**СУТЬ ЗАДАНИЯ**
Воспроизведите дословно фрагмент текста о повторных научных открытиях, который начинается со слов, содержащих «В рамках современной», и заканчивается словами «повторения научных открытий?».

**ИСХОДНЫЙ ТЕКСТ**
Одним из парадоксальных и, одновременно, достаточно ординарных, явлений не только истории науки, но и современного этапа ее развития является феномен повторения научных открытий (или повторное научное открытие - термин, используемый современным отечественным исследователем А.С. Новиковым [5]). Вместе с тем нельзя не отметить, что в контексте современного междисциплинарного взаимодействия открываются новые возможности для исследования эмпирического базиса эпистемологии.
В рамках современной неклассической теории познания, где господствует установка, согласно которой все чисто философские идеи уже давно сформулированы, актуальность совершенно нового эмпирического базиса для развертывания дискуссии отходит несколько на второй план. Эмпирия, понимаемая в современной эпистемологии как коммуникативное пространство взаимообмена и конкуренции разных типов знания, возвращает исследователя к повторному обсуждению фактов и понятий, уже получивших то или иное обоснование в рамках различных философских направлений и типов знания [6. С. 9-10].
Что представляют собой повторения и в частности повторения научных открытий?

**ПРЕДОСТАВЛЕННЫЕ ДАННЫЕ**

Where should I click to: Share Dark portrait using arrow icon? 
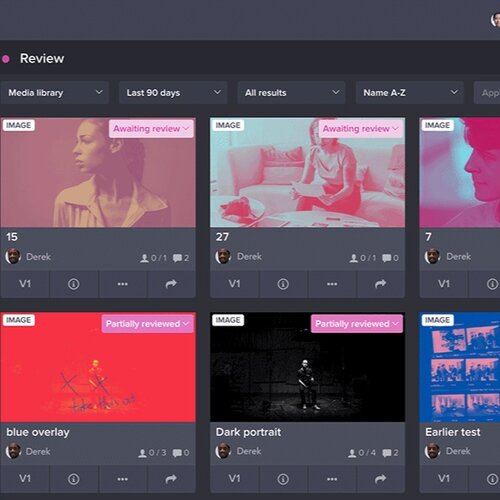tap(381, 479)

**ПОЛНЫЙ ОТВЕТ**
В рамках современной неклассической теории познания, где господствует установка, согласно которой все чисто философские идеи уже давно сформулированы, актуальность совершенно нового эмпирического базиса для развертывания дискуссии отходит несколько на второй план. Эмпирия, понимаемая в современной эпистемологии как коммуникативное пространство взаимообмена и конкуренции разных типов знания, возвращает исследователя к повторному обсуждению фактов и понятий, уже получивших то или иное обоснование в рамках различных философских направлений и типов знания [6. С. 9-10].
Что представляют собой повторения и в частности повторения научных открытий?